▶ Article:
Re: strange parallel query behavior after OOM crashes

From: Kuntal Ghosh <kuntalghosh(dot)2007(at)gmail(dot)com>
To: Neha Khatri <nehakhatri5(at)gmail(dot)com>
Cc: Thomas Munro <thomas(dot)munro(at)enterprisedb(dot)com>, Tomas Vondra <tomas(dot)vondra(at)2ndquadrant(dot)com>, PostgreSQL-development <pgsql-hackers(at)postgresql(dot)org>, Robert Haas <robertmhaas(at)gmail(dot)com>
Subject: Re: strange parallel query behavior after OOM crashes
Date: 2017-03-31 04:42:11
Message-ID: CAGz5QCLAvbbhFfkdD_C3DBOn-Rbo40yrwJk-Pky3PVQoSx9Scg@mail.gmail.com
Views: Raw Message | Whole Thread | Download mbox | Resend email
Thread:
Lists: pgsql-hackers

On Fri, Mar 31, 2017 at 5:43 AM, Neha Khatri <nehakhatri5(at)gmail(dot)com> wrote:
>
> On Fri, Mar 31, 2017 at 8:29 AM, Kuntal Ghosh <kuntalghosh(dot)2007(at)gmail(dot)com>
> wrote:
>>
>> On Fri, Mar 31, 2017 at 2:05 AM, Kuntal Ghosh
>> <kuntalghosh(dot)2007(at)gmail(dot)com> wrote:
>> >
>> > 1. Put an Assert(0) in ParallelQueryMain(), start server and execute
>> > any parallel query.

▶ What you will do:
- A) In the mailing-list message, repeat the passage from "On Fri, Mar 31, 2017 at 5:43" up to and including "any parallel query.", substituting "Assert(false)" for "Assert(0)".
- B) In the mailing-list message, which function is an Assert(0) to be put in?
- C) Extend the message about parallel query behavior after OOM crashes, picking up after its last line.

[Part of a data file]
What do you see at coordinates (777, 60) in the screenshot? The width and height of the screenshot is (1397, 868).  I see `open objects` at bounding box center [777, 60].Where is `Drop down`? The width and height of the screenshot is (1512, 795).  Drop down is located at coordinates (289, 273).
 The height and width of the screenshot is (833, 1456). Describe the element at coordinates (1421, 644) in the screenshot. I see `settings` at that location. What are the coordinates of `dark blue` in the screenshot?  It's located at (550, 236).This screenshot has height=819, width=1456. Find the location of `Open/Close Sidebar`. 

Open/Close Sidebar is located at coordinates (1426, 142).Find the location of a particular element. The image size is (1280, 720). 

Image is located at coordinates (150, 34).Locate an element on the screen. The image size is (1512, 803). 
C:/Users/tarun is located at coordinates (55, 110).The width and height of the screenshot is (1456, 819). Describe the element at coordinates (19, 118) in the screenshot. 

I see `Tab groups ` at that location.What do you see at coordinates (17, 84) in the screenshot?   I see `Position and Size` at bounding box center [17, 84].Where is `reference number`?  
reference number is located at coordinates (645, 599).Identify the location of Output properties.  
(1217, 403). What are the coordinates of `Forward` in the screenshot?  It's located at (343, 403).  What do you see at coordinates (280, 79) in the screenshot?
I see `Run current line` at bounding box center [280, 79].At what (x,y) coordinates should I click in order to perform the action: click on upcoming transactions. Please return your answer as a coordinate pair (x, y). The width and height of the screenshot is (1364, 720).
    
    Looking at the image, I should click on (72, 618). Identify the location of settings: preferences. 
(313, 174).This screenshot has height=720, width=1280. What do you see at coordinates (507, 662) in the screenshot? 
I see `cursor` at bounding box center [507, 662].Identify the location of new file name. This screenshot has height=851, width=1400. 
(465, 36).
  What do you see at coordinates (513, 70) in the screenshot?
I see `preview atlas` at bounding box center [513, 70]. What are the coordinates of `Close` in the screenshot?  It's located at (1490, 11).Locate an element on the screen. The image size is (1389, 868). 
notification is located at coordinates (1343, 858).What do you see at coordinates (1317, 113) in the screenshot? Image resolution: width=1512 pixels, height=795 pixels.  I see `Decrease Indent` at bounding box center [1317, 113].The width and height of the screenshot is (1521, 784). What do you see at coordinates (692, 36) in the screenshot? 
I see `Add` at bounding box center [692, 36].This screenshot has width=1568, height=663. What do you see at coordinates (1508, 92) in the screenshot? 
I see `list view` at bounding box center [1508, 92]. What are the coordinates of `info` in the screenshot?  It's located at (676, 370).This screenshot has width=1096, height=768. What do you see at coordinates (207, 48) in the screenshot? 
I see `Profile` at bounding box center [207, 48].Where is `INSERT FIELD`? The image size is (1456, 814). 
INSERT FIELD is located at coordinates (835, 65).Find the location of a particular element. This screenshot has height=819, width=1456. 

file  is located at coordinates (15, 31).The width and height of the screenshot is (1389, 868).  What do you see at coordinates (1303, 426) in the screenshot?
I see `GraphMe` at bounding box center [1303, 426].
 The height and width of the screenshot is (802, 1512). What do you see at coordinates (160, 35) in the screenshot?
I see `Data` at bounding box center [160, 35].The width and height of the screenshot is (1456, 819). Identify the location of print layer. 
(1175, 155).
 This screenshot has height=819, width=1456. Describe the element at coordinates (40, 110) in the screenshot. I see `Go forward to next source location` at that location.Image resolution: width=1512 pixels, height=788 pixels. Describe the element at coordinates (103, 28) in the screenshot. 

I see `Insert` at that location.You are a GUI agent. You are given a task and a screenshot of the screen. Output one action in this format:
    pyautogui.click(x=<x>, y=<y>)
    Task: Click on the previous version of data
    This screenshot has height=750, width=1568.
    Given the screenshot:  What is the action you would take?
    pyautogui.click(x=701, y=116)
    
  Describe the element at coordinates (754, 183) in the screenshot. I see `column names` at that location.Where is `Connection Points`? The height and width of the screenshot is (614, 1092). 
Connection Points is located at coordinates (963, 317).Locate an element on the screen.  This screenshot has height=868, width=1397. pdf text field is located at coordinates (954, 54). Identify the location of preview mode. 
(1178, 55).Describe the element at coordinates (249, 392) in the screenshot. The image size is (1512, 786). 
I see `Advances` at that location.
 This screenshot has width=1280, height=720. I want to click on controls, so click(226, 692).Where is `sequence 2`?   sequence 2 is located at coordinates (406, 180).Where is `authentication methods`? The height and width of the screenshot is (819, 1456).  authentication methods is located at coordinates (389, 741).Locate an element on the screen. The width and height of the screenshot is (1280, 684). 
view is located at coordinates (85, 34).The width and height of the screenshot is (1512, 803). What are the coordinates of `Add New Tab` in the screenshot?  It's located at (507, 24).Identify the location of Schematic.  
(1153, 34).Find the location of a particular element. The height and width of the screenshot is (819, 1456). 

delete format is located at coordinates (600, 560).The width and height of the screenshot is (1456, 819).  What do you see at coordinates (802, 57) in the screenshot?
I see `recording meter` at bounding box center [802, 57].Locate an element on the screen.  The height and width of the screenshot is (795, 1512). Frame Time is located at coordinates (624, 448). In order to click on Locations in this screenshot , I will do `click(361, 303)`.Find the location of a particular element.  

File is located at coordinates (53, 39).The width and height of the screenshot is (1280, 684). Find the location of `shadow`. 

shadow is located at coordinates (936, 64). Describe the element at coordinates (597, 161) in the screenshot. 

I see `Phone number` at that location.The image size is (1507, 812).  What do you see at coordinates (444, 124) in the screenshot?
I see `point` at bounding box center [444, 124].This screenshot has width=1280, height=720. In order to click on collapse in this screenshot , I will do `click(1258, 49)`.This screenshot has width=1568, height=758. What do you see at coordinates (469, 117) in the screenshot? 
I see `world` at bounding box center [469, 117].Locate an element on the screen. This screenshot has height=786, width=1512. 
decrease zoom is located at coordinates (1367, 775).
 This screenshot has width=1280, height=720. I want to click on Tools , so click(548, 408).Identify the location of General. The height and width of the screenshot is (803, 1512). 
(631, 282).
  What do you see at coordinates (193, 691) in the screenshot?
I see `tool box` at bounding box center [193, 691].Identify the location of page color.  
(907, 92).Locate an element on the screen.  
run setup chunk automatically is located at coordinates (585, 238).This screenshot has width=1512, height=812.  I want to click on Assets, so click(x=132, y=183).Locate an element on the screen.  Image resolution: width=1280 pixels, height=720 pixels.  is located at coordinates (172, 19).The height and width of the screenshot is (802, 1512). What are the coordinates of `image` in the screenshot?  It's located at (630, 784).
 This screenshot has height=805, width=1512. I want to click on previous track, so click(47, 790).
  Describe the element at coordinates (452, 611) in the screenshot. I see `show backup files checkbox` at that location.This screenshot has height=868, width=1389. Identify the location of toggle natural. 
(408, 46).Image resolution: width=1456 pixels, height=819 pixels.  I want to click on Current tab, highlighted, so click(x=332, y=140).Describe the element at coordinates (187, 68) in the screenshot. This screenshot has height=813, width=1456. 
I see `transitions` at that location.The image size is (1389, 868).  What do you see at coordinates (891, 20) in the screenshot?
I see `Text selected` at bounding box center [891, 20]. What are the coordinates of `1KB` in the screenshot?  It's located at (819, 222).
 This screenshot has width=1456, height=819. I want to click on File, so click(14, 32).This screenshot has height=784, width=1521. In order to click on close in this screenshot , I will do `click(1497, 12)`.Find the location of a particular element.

▶ Exercise results:
- A)
On Fri, Mar 31, 2017 at 5:43 AM, Neha Khatri <nehakhatri5(at)gmail(dot)com> wrote:
>
> On Fri, Mar 31, 2017 at 8:29 AM, Kuntal Ghosh <kuntalghosh(dot)2007(at)gmail(dot)com>
> wrote:
>>
>> On Fri, Mar 31, 2017 at 2:05 AM, Kuntal Ghosh
>> <kuntalghosh(dot)2007(at)gmail(dot)com> wrote:
>> >
>> > 1. Put an Assert(false) in ParallelQueryMain(), start server and execute
>> > any parallel query.

- B) ParallelQueryMain()

- C)
>> > In LaunchParallelWorkers, you can see
>> > nworkers = n nworkers_launched = n (n>0)
>> > But, all the workers will crash because of the assert statement.
>> > 2. the server restarts automatically, initialize
>> > BackgroundWorkerData->parallel_register_count and
>> > BackgroundWorkerData->parallel_terminate_count in the shared memory.
>> > After that, it calls ForgetBackgroundWorker and it increments
>> > parallel_terminate_count. In LaunchParallelWorkers, we have the
>> > following condition:
>> > if ((BackgroundWorkerData->parallel_register_count -
>> > BackgroundWorkerData->parallel_terminate_count) >=
>> > max_parallel_workers)
>> > DO NOT launch any parallel worker.
>> > Hence, nworkers = n nworkers_launched = 0.
>> parallel_register_count and parallel_terminate_count, both are
>> unsigned integer. So, whenever the difference is negative, it'll be a
>> well-defined unsigned integer and certainly much larger than
>> max_parallel_workers. Hence, no workers will be launched. I've
>> attached a patch to fix this.
>
>
> The current explanation of active number of parallel workers is:
>
> * The active
> * number of parallel workers is the number of registered workers minus the
> * terminated ones.
>
> In the situations like you mentioned above, this formula can give negative
> number for active parallel workers. However a negative number for active
> parallel workers does not make any sense.
Agreed.

> I feel it would be better to explain in code that in what situations, the
> formula
> can generate a negative result and what that means.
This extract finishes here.